#### [Task requirements]
Take every line in the entries that includes the word "Close" and copy it.

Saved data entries
════

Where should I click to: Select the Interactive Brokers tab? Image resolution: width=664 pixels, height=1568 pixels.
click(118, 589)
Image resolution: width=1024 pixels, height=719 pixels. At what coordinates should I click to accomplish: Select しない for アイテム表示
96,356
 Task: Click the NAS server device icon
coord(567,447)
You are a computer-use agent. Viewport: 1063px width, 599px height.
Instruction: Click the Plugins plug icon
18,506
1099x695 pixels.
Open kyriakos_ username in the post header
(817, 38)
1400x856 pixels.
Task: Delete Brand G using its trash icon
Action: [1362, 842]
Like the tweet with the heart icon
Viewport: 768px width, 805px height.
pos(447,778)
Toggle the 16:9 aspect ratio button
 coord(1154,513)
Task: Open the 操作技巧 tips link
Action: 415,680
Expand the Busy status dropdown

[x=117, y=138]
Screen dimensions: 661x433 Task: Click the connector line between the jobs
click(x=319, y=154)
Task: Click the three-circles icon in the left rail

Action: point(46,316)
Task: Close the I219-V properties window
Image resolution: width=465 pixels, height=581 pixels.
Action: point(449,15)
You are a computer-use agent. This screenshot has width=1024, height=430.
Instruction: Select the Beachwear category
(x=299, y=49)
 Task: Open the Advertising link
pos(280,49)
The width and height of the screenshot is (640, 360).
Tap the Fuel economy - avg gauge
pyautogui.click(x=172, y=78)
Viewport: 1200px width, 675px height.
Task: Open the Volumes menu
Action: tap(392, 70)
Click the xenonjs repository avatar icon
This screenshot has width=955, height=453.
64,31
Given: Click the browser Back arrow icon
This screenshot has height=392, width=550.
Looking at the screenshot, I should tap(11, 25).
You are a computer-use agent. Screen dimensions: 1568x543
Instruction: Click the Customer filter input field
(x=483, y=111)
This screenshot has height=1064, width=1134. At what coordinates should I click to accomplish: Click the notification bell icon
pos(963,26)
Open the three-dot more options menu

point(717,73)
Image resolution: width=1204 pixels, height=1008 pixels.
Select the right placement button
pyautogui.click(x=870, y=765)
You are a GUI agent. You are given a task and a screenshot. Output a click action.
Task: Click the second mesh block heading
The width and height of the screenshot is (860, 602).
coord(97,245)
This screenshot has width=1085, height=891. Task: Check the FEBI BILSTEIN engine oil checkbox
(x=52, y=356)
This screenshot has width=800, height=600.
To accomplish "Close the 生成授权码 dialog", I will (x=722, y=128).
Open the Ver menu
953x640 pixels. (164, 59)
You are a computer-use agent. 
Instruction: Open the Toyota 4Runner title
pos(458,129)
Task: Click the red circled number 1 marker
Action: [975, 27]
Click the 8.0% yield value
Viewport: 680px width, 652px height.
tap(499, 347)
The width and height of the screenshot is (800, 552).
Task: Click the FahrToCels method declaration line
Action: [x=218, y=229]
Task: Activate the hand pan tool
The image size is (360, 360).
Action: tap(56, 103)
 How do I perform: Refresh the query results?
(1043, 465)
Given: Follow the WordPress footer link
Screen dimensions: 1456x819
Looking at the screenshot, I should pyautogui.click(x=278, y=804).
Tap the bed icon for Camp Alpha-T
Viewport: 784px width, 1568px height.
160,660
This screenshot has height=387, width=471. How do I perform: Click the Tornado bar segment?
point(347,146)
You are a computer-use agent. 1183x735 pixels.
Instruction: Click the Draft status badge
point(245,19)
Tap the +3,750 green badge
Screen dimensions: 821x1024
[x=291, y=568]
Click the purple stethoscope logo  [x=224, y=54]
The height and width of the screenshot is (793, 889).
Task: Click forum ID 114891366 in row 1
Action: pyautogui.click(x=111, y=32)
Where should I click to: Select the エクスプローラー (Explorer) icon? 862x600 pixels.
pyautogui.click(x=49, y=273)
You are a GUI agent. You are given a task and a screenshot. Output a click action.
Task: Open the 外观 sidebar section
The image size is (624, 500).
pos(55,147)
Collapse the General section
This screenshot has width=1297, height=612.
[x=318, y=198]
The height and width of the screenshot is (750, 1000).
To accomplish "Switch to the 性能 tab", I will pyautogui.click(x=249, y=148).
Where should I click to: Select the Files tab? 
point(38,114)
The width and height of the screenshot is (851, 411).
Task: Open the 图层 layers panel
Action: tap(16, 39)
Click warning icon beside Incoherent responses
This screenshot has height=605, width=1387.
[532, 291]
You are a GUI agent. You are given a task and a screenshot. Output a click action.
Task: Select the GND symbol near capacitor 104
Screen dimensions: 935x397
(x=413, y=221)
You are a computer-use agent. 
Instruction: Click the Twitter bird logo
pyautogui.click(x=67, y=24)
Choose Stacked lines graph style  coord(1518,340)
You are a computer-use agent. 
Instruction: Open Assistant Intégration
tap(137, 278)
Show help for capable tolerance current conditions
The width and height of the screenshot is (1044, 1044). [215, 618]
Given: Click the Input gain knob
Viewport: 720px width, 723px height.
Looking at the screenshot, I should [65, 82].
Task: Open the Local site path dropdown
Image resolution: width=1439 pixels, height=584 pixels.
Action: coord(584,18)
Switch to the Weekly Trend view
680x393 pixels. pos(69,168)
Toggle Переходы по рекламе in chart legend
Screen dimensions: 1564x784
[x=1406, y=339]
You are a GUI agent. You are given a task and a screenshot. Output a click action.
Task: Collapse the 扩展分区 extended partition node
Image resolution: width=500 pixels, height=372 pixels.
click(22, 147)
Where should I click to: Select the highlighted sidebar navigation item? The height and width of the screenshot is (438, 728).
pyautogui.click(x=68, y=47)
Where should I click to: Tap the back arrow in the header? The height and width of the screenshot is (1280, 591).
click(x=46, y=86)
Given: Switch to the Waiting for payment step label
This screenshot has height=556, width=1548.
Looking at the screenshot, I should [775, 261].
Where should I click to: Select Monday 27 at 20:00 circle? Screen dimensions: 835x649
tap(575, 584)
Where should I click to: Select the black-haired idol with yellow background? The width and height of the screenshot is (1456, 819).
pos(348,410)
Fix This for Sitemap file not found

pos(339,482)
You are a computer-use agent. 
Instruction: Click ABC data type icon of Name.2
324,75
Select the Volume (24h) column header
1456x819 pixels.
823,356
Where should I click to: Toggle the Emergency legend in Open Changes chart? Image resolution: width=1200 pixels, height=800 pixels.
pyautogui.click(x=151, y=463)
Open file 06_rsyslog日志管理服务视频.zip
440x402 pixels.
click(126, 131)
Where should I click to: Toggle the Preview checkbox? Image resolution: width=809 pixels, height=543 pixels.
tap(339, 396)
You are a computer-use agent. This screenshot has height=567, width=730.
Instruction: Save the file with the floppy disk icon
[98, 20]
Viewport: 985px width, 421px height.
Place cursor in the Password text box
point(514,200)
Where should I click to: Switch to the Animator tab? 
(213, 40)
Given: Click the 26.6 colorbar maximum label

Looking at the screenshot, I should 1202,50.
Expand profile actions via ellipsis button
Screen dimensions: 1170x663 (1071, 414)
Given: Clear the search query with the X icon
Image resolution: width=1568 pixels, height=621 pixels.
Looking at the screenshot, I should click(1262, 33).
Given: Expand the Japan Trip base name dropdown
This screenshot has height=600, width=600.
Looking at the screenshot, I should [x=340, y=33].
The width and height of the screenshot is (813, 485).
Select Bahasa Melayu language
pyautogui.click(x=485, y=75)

════

#### [Exercise result]
Task: Close the I219-V properties window
To accomplish "Close the 生成授权码 dialog", I will (x=722, y=128).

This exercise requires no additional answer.